I thought the map was the stupidest most misrepresented item i’d seen published this week until I saw this article’s title. The author didn’t realize how narrow and basically useless the data is for these purposes. I would refer everyone to item “W” on the map as an example.
Back to Bill Heston; he is correct because “death by police officer” cannot be considered out of the context of the shootngs. It goes without saying but I’ll say anyway that 100% of cases of “death by police officer” are investigated and statistically near-100% are justified and necessary in context of a provocation such as felonious assault. Heston’s interpretation is needed because that association is left out.
It is identical to remindiing us that Kentucky, Pennsylvania and West Virginia are mining states when noticing that lung diseases are distinctive there. See the classic blockbuster best-seller ‘How to Lie With Statistics’, 1954 by Huff, available free for download.
The best thing about this article is the comments. I weep for American literacy. We have become a country of idiots!
I laughed until I cried.
Shalom! This is the ONLY COMMENT I REPLIED TO, and here’s why. When someone makes me laugh, I find it a necessary thing to let them know what they’ve done for me… in this case, compared to what an entire article, and all the other comments had not done. So, I sincerely thank you for your sense of humor, and willingness to share with others! Laughing is so seriously necessary for me, I suffer debilitating chronic lumbar pain (post operative level type) and often refer myself, to daily major sessions of deep belly laughter, and also professional singing, my passion, and major talent, as diversions from pain. Although, laughter is different from all other forms of expression, because I can control it to a large extent, and my rule of thumb is, when I’m in pain, NOT to hinder my reaction, but put myself in the frame of reference, telling myself, this is a deeply funny, and the source I use, I already know its effect within my heart, so I cut loose and hoot, woot and cackle! Laughter is like a medicine, making the heart cheerful, uplifted, and the benefit; exchanging pain for JOY! After 22+ years of chronic pain, I’ve learned the secret to continuing life with a measure of happiness and being upright on this planet… LAUGH, AND OFTEN, TOO!

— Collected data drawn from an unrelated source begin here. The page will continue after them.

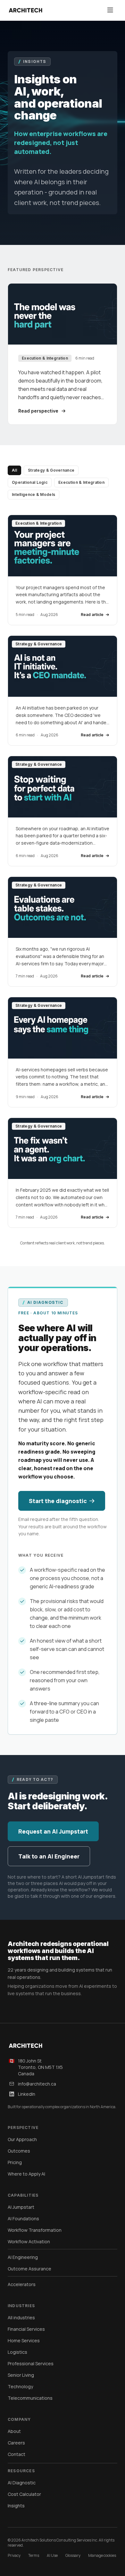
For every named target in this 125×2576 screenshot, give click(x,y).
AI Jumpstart (21, 2207)
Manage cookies (102, 2555)
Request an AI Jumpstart (53, 1831)
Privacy (14, 2555)
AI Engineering (23, 2257)
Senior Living (21, 2375)
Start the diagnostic (58, 1501)
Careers (16, 2443)
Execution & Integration (81, 482)
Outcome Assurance (29, 2269)
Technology (20, 2386)
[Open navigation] (110, 10)
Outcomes (19, 2151)
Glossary (72, 2555)
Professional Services (31, 2363)
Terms (33, 2555)
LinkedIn (26, 2094)
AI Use (52, 2555)
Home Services (24, 2340)
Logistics (17, 2352)
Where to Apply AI (26, 2174)
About (14, 2431)
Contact (16, 2454)
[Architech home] (25, 10)
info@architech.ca (37, 2084)
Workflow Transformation (35, 2230)
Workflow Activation (29, 2241)
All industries (21, 2317)
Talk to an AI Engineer (48, 1856)
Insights (16, 2506)
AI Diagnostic (22, 2483)
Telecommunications (30, 2398)
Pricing (15, 2162)
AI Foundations (23, 2218)
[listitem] (62, 570)
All (14, 470)
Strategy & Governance (51, 470)
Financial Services (26, 2329)
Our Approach (22, 2139)
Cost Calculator (24, 2494)
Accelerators (22, 2284)
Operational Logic (29, 482)
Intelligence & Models (33, 494)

What’s really killing americans in each state? Not the reasons listed, the article doesn’t support the title, just the opposite. I don’t find the information totally irrelevant, it’s somewhat interesting, if it wasn’t for the misleading title. I don’t know whether the author or the editor is at fault, but poor journalism.
This article should be titled ” the most distinctive cause of death in each state” if I understand what you are saying Daniel. The title infers that there these death categories are killing Americans at significant levels which does not appear to be true.